### Extrait du document

Selon des études qui ont été réalisées par Innovation, Sciences et Développement économique Canada et Statistique Canada, le Canada possède une grande capacité dans certains de ces domaines de la construction navale, comme les systèmes de mission embarqués et ses composantes, la maintenance, la réparation et la révision, et même la simulation. Et notre force dans ces capacités provient, en partie, des connaissances acquises grâce à nos antécédents en matière de construction de navires au pays.
Il ne faut pas perdre de vue les possibilités de stimuler l'innovation, les emplois bien rémunérés et les explorations dans les parties les moins visibles, mais les plus importantes, de la mise à niveau du secteur naval. La phase d'acquisition initiale d'un contrat représente une proportion des coûts plus faible que celle du cycle de vie, qui comprend des choses comme les normalisations à mi-vie, l'insertion de technologies et la capacité de soutien. C'est dans ces domaines que l'industrie canadienne peut obtenir le plus grand retour sur son investissement. Si nous perdons de vue ce potentiel parce que « couper l'acier nécessaire à la construction de 15 navires » est notre seul objectif, nous serons passés à côté de l'occasion d'une génération.

######

Travail à effectuer
D'après l'extrait consacré à la construction navale au Canada, quels organismes ont réalisé les études mentionnées ?

### Entrées enregistrées

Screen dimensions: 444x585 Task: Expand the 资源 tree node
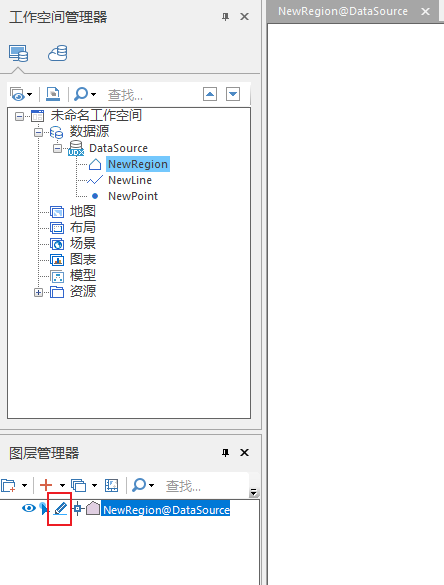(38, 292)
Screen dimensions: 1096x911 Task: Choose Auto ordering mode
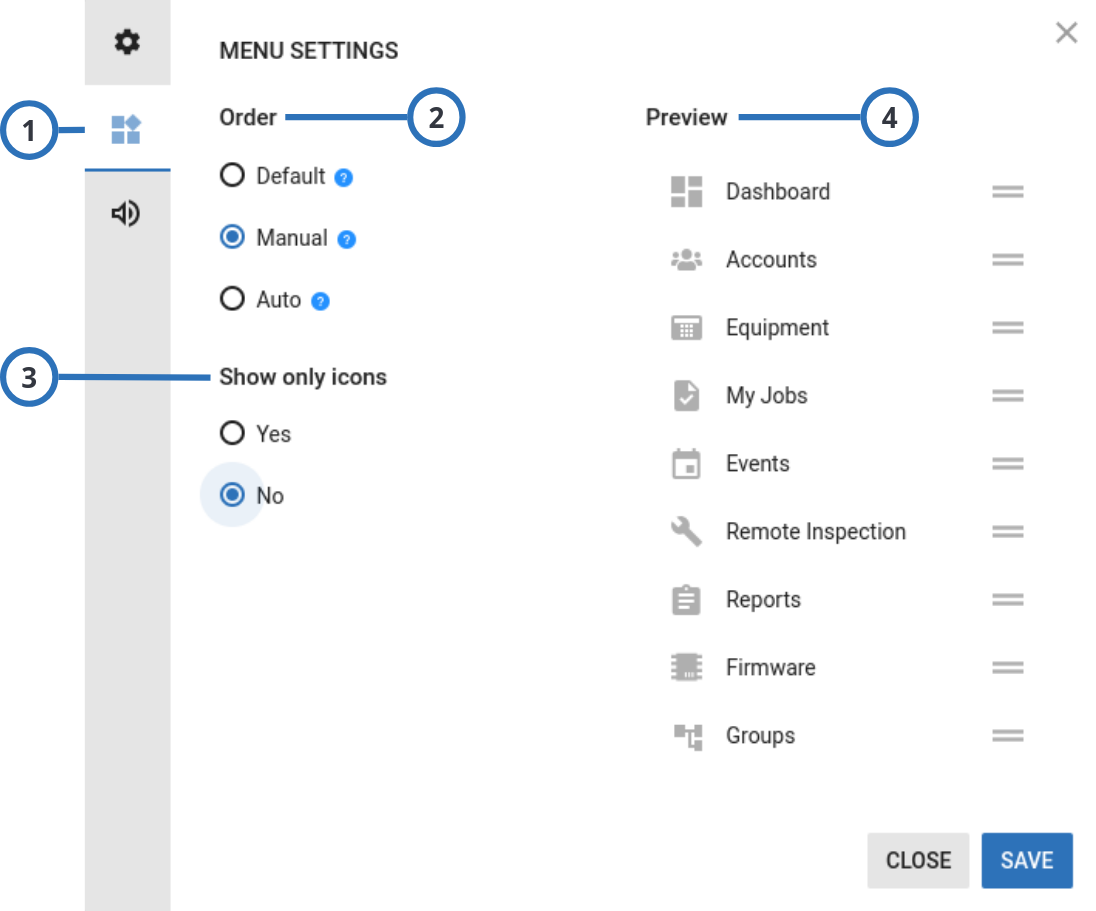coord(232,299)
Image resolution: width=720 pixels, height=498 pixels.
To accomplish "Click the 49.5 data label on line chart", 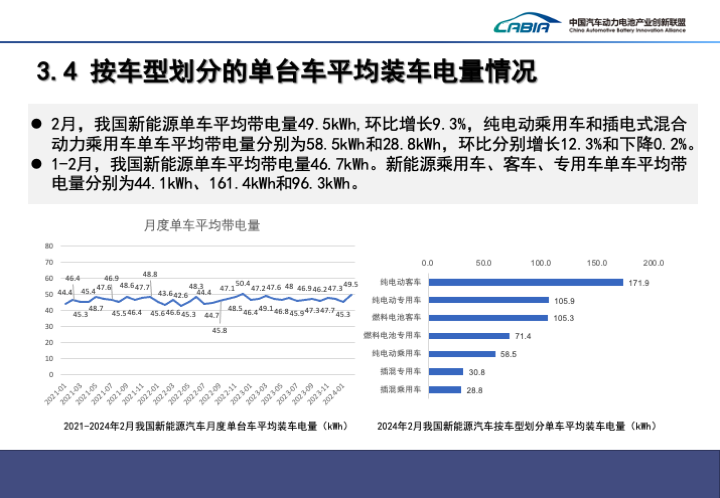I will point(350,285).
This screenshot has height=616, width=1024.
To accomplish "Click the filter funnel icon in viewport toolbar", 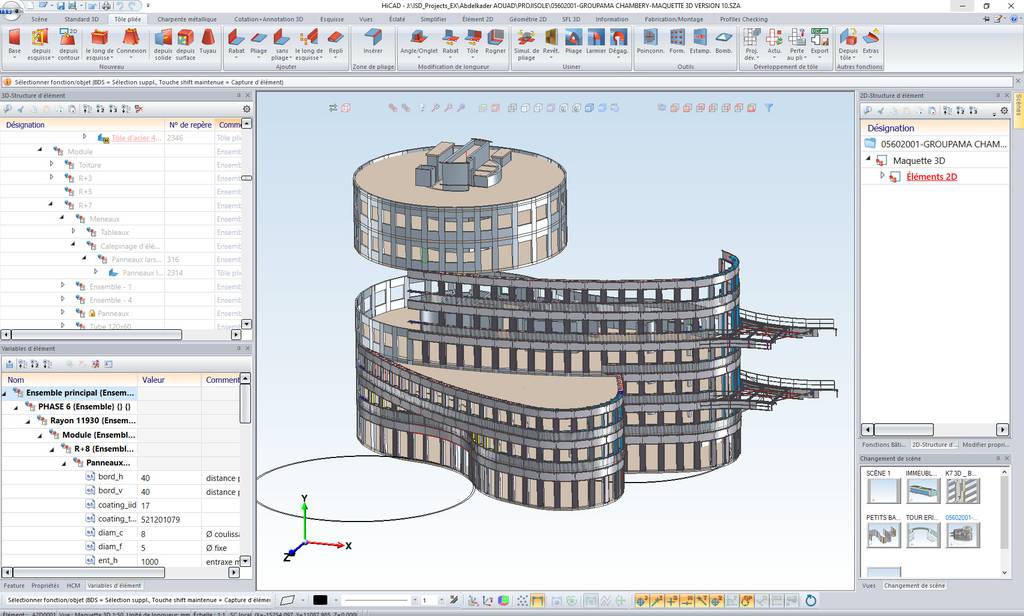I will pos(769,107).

######

Résultat final
Innovation, Sciences et Développement économique Canada et Statistique Canada.